Why praise shouldn’t be demonized
Did Baby do something amazing – or at least pretty cool – today? Probably, right? She is growing every day, and if she climbed the stairs, put on her socks, or asked for her breakfast using a complete sentence, she is using skills she might not have had at all just a few short months, weeks, or even days ago. For some parents, this parade of new accomplishments can feel like it needs the accompanying sound-track of their praise and encouragement, but others are a little bit more shy with their compliments.

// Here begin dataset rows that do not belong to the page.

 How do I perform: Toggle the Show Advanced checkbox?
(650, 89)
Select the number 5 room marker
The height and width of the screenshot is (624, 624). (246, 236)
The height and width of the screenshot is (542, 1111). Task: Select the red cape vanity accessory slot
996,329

The argument around praise
Praising children and toddlers for jobs well-done seems like it should be a no-brainer, and for many parents, it is. “Good job,” is a pretty common phrase around the playground, but some studies, and some child behavior experts have concerns about the seemingly harmless phrase. Some research around children’s reactions to praise suggests that certain types of praise, including “good job,” can actually hurt children’s self-esteem, and discourage them from taking risks, while other types of praise can be more beneficial.
- Person praise: The type of praise that some studies suggest can actually have a negative effect on children is “person praise,” or praise that makes a statement about who a child is as a person, inherently. “You’re so smart,” is a common example of person praise, and one that’s often connected with a lack of academic growth. Children who are told that “smart” is who they are, so the theory goes, as well as many personal stories, are less willing to try things they might be “bad” at, or have to work hard to master. On the other hand, when it comes to kindness and generosity, some research says that person praise can actually encourage these attitudes, while other studies suggest that praise, like other rewards, can discourage generosity.

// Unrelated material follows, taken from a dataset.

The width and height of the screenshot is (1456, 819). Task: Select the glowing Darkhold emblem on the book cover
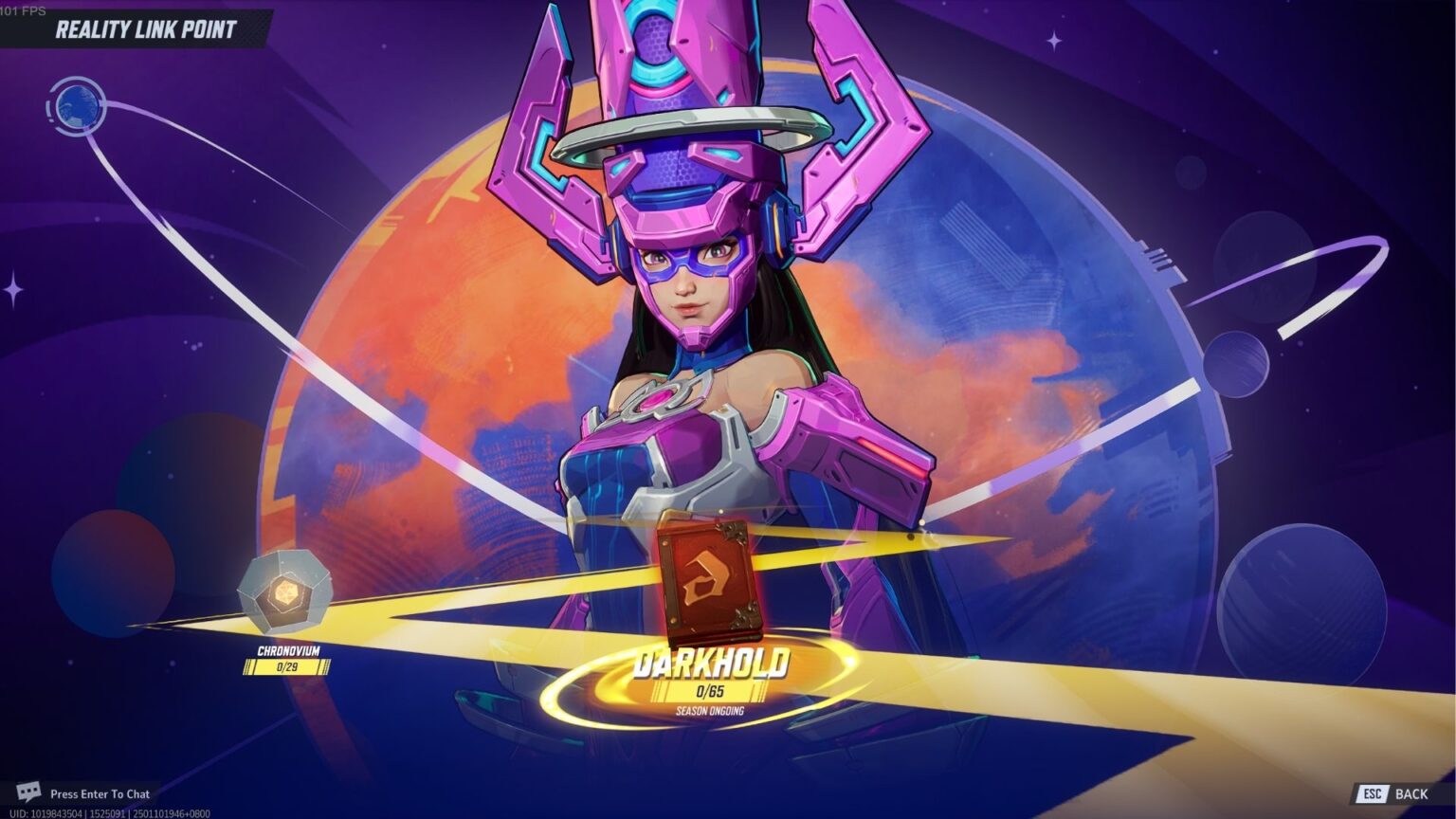tap(706, 575)
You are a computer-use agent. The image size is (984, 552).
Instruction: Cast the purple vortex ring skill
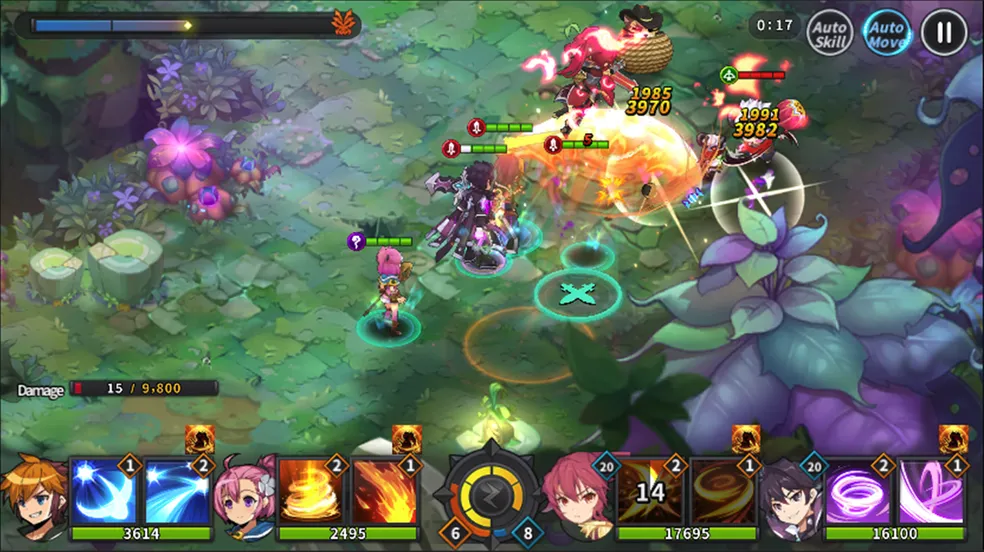(x=859, y=491)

- Process praise: The type of praise that focuses on the process, rather than the end result – “you tried so hard and it paid off,” rather than “you’re good at that,” is set up as the opposite type of praise as person praise. Process praise is supposed to encourage confidence and an adventurous spirit in children without over-inflating their egos. On the other hand, process praise can fall into some of the same pitfalls as person praise, especially as children grow. Evidence suggests that only children 7 and under take praise at face-value. Children older than 7 are likely to evaluate compliments and decide whether they’re sincere, which can affect the impact they have.
Positive, helpful praise
The praise that’s the most likely to have a positive impact on your child, whether it’s person praise or process praise, is praise that’s sincere and specific. As they get older, children start to take in the praise in a more critical way – praise that they perceive as insincere or over the top might not have the positive effect a parent wants, and could even be bad for self-esteem.
Praise that’s specific, or even just noticing specific things, or asking specific questions, can be both more helpful and more significant for children without falling into the traps critics of person praise worry about, like setting up an image of themselves for children to try to live up to.
In the end, the difference between person praise and process praise can be helpful as a way for parents to think more actively about the messages they send their children with their praise, especially if focusing on the process helps parents to be more specific, and more sincere, even if that means turning down the volume on praise a little. By the age of 12, though, one study shows no real difference in children’s reactions to person praise as opposed to process praise.